Hypoxia-mediated regulation of mitochondrial transcription factors: Implications for hypertensive renal physiology

Abstract

Kidneys have a high resting metabolic rate and low tissue partial pressure of oxygen due to enhanced mitochondrial oxygen consumption and ATP production for active solute transport. Enhanced mitochondrial activity leads to progressive hypoxia from the renal cortex to renal medulla. Renal tubulointerstitial hypoxia (TiH) is severe in hypertensive rats due to increased sodium reabsorption within their nephrons. Additionally, these rats display increased energy demand and therefore, require healthy mitochondria for adequate salt reabsorption. Hence, we sought to study the regulation of mitochondrial biogenesis and expression of mitochondrial transcription factors (mtTFs, viz. Tfam, Tfb1m and Tfb2m) during hypoxic conditions and in rodent models of genetic hypertension. We report that the expressions of HIF-1α (hypoxia inducible factor-1α), PGC-1α (peroxisome proliferator activated receptor-γ co-activator-1α), mtTFs and OXPHOS proteins are elevated in hypertensive rats as compared to their normotensive counterparts. Additionally, studies in cultured kidney cells show that acute hypoxia augments the expression of these genes. We also observe a positive correlation between HIF-1α and mtTFs transcripts in human tissues.

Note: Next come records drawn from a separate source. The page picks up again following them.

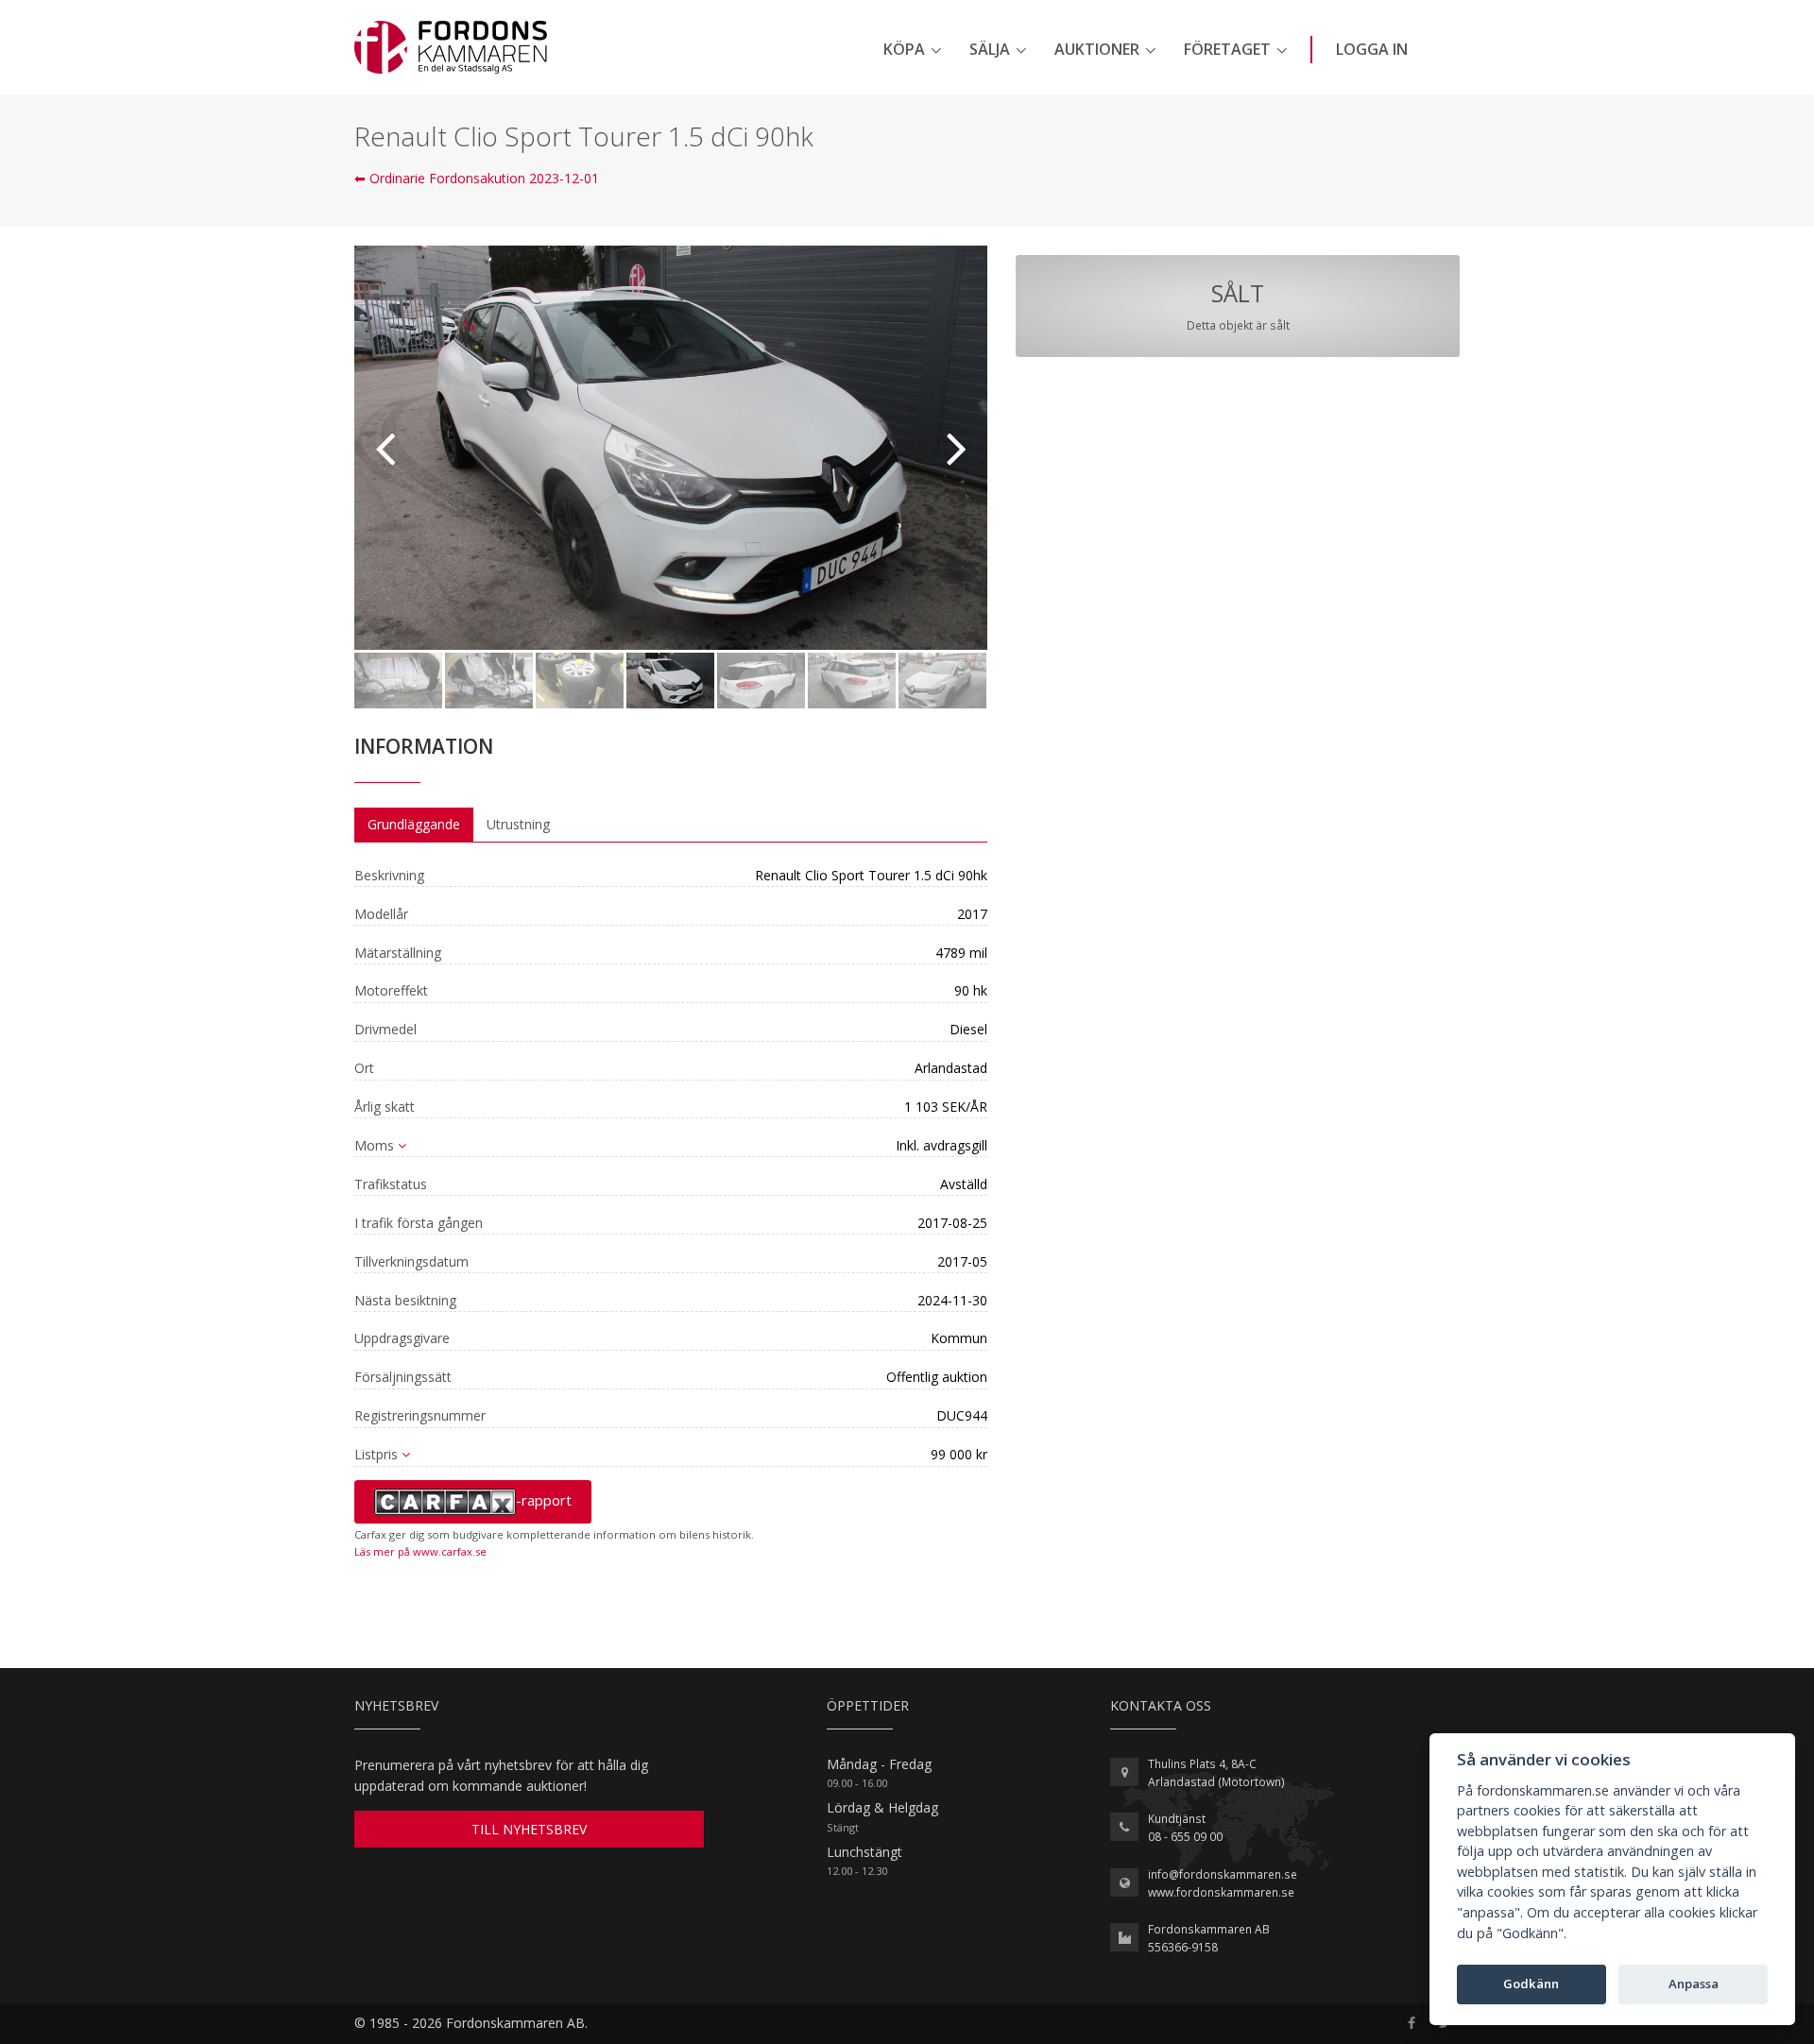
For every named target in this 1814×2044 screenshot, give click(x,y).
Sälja (989, 49)
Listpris (376, 1454)
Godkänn (1531, 1983)
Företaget (1227, 49)
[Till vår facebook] (1411, 2023)
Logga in (1372, 49)
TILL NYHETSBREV (529, 1829)
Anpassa (1694, 1983)
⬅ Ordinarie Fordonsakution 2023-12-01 (476, 178)
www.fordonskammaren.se (1221, 1892)
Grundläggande (414, 824)
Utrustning (518, 824)
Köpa (904, 49)
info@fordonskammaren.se (1222, 1874)
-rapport (544, 1499)
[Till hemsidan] (450, 47)
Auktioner (1096, 49)
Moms (374, 1145)
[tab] (413, 825)
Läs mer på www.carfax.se (420, 1551)
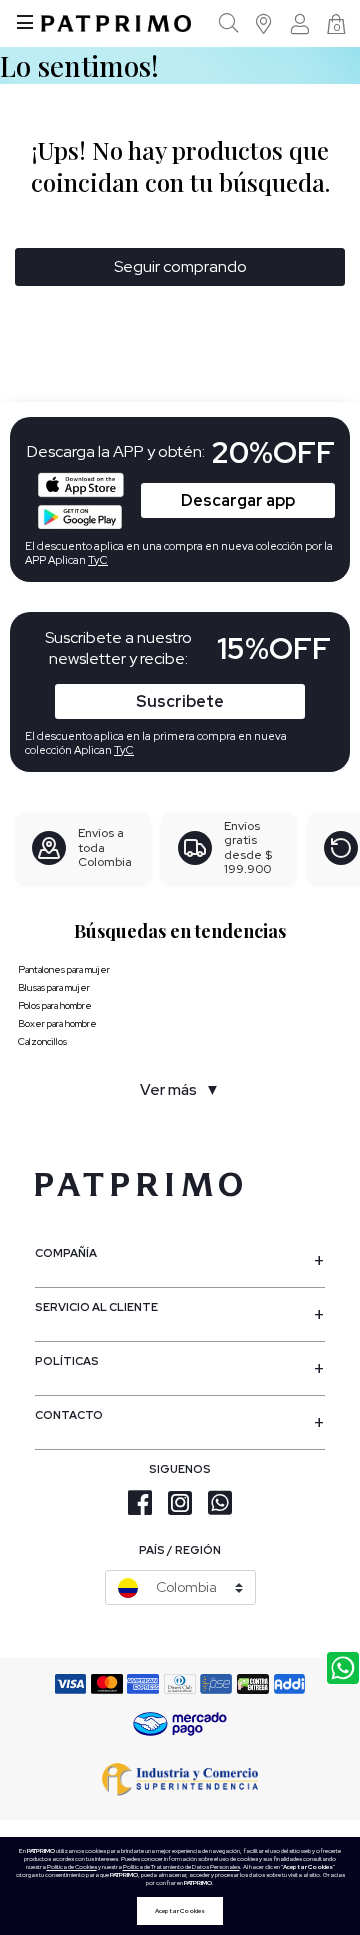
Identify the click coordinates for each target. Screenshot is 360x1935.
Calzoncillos (42, 1041)
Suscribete (180, 701)
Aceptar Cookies (180, 1911)
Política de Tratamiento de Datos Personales (181, 1867)
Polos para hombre (55, 1005)
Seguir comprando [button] (180, 266)
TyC (124, 750)
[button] (264, 23)
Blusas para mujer (54, 987)
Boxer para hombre (57, 1023)
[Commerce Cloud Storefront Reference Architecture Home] (116, 23)
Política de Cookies (72, 1867)
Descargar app (238, 500)
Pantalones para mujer (64, 969)
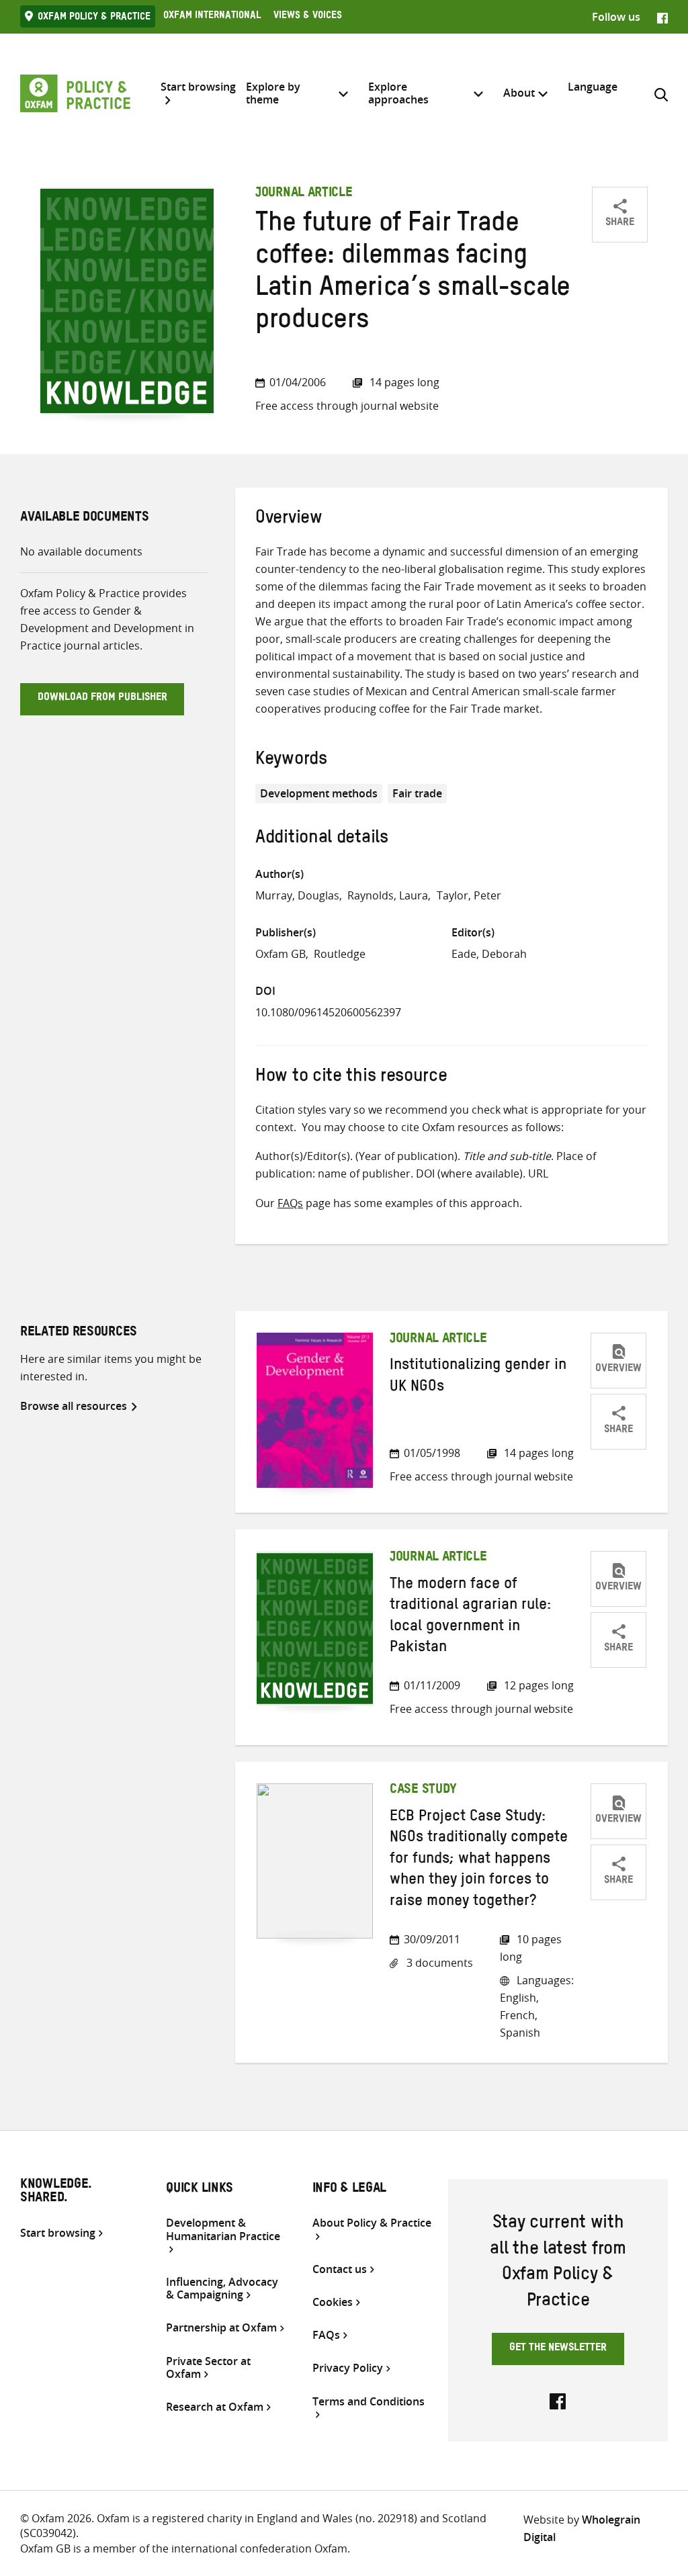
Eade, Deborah (489, 953)
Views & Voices (307, 16)
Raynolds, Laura (387, 895)
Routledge (340, 953)
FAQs (290, 1203)
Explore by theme (273, 93)
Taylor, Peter (469, 895)
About (519, 92)
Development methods (319, 793)
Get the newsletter (558, 2349)
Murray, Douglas (297, 895)
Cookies (332, 2302)
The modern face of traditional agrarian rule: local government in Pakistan (470, 1617)
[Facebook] (662, 16)
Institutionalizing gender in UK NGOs (478, 1377)
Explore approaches (398, 93)
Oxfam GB (280, 953)
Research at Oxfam (214, 2407)
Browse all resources (73, 1405)
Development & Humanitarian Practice (223, 2230)
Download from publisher (102, 698)
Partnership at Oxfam (221, 2327)
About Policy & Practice (371, 2223)
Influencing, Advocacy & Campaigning (222, 2288)
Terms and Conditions (368, 2402)
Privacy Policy (347, 2368)
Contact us (339, 2269)
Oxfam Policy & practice (94, 18)
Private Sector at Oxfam (208, 2368)
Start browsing (198, 87)
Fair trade (417, 793)
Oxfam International (212, 16)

Furthermore, we report for the first time to our knowledge, that HIF-1α binds to promoters of Tfam, Tfb1m and Tfb2m genes and augments their promoter activities in NRK52e cells subjected to acute hypoxia. Taken together, this study suggests that acute hypoxia may enhance mitochondrial function to meet the energy demand in renal tubular epithelial cells and in young/pre-hypertensive SHR kidneys. Translational Statement Our results suggest that tubulointerstitial hypoxia (TiH) prevailing in prehypertensive rats augments the expression of mitochondrial transcription factors and proteins of electron transport chain. Moreover, previous reports indicate that ATP synthesis in these rats are elevated. Thus, our study provides insights into the molecular mechanism of such enhanced mitochondrial function. We propose that during early stages of kidney diseases (marked by mild TiH) an enhancement of mitochondrial function via stimulation of HIF-1α/PGC-1α production may delay renal tubular damage.